**DIRECTIONS**
Leave the pictures out and print, word for word, the lines below from the one with "Open the three-dot options menu" through the final line.

(Stored records)
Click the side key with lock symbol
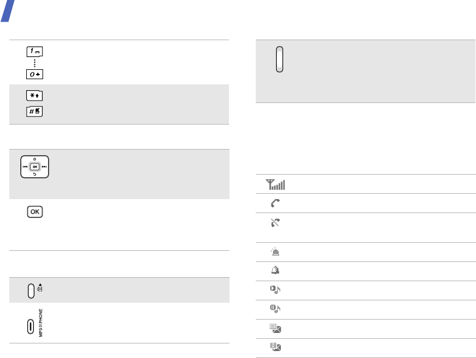This screenshot has width=476, height=358. pos(31,290)
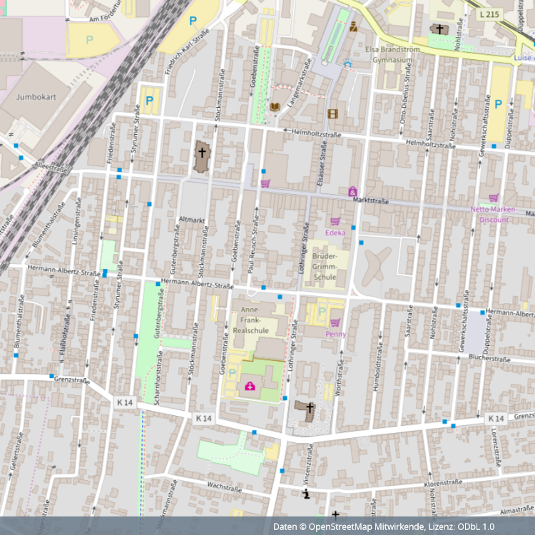Select the pink shopping bag icon on Marktstraße
Viewport: 535px width, 535px height.
pos(352,191)
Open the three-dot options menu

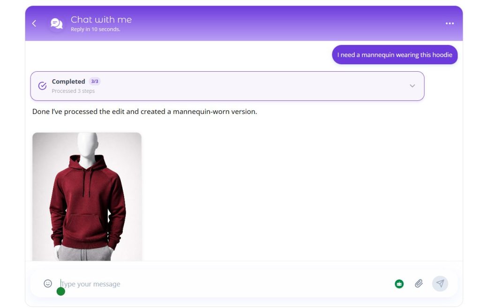450,23
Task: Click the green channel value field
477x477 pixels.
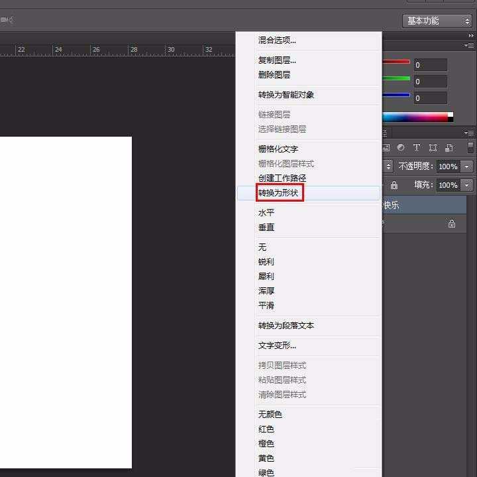Action: [x=430, y=81]
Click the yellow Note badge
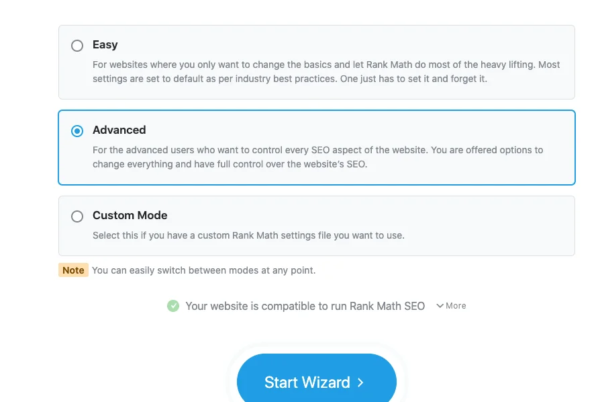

**ANSWER SECTION**
Open the three-dot options menu

450,23
Task: Click the green channel value field
477x477 pixels.
Action: [x=430, y=81]
Click the yellow Note badge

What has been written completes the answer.